AUTOMATIC INTERACTION DETECTION

Abstract
INTRODUCTION Automatic Interaction Detection (AID) is a family of methods for handling regression-type data in a way that is almost free of the usual assumptions necessary to process the data using linear hypothesis methods. In AID, one has a dependent variable Y which one wishes to predict, and a vector of predictors X from which to predict Y. The predictors are all categorical (i.e. either nominal or ordinal), and generally take on only a few possible values. Interval predictors may be reduced to this form by grouping their possible values into classes, and then using the (ordinal) class variable as the predictor. Various different methods within the AID family have been devised for situations in which the dependent variable Y is: (a) a scalar interval variable, (b) a scalar nominal variable, (c) a vector of interval variables.
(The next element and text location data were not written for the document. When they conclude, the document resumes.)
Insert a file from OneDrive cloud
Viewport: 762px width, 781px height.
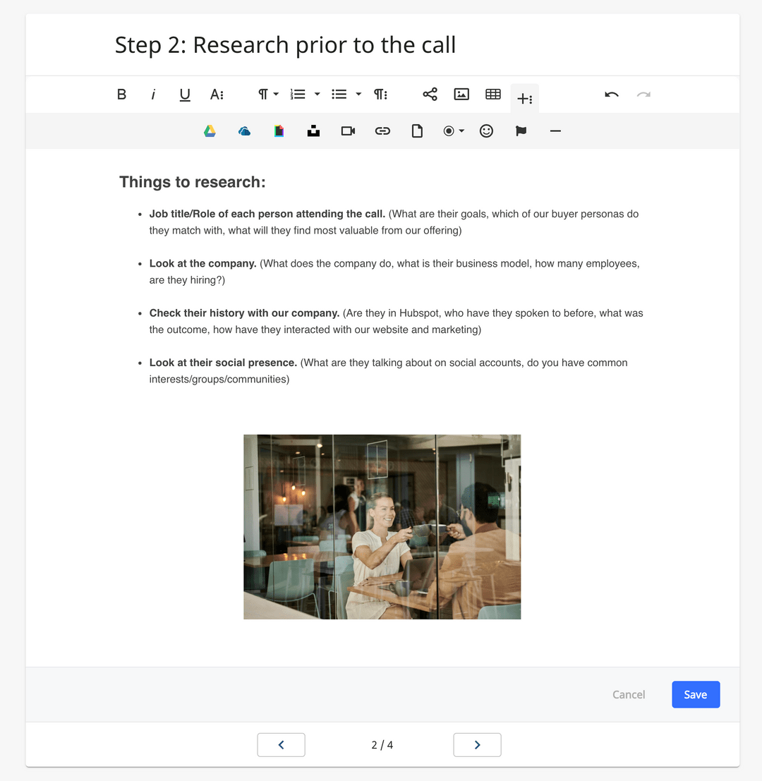(x=244, y=131)
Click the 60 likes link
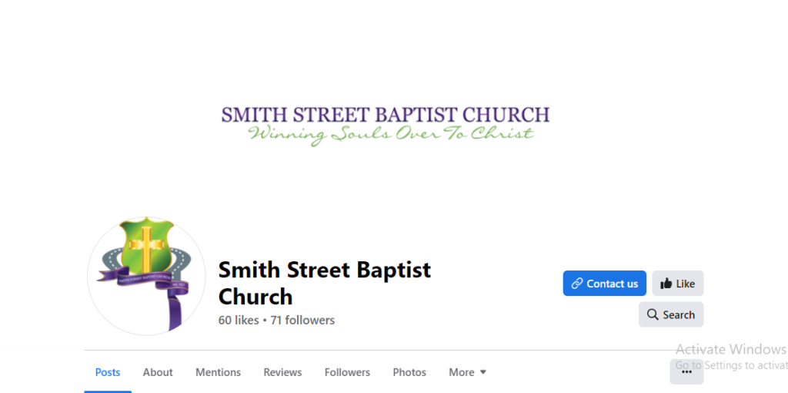 238,320

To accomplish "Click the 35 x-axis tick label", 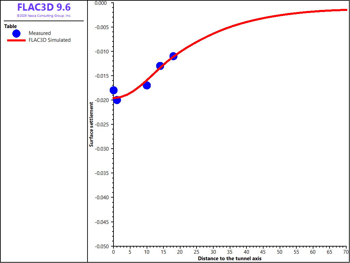I will click(x=230, y=252).
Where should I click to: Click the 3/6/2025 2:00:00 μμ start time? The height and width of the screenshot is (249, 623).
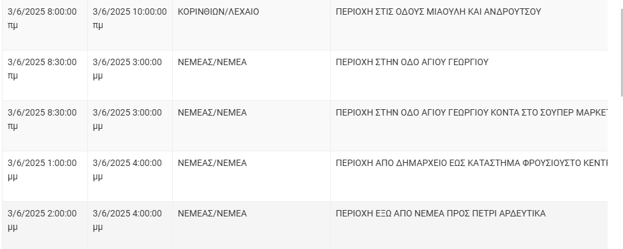42,220
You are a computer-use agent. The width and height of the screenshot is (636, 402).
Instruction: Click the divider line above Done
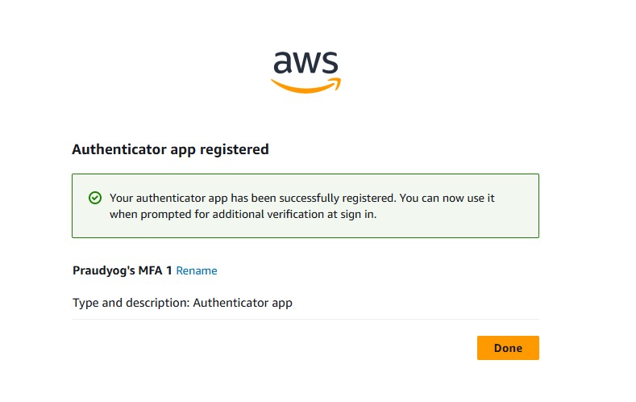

Other possibilities such as an ordinal Y or a vector of nominal Y are easy to fit into the general conceptual framework of AID. The name AID suggests that the function of the technique is to discover whether the linear hypothesis model predicting Y from X contains only main effects, or whether interactions also occur. This is indeed one of the things that AID can do, but it has a number of other uses as well, which we consider overshadow this use in importance. Before going into a detailed study of the aims and methods of AID, it may help to consider a simple example.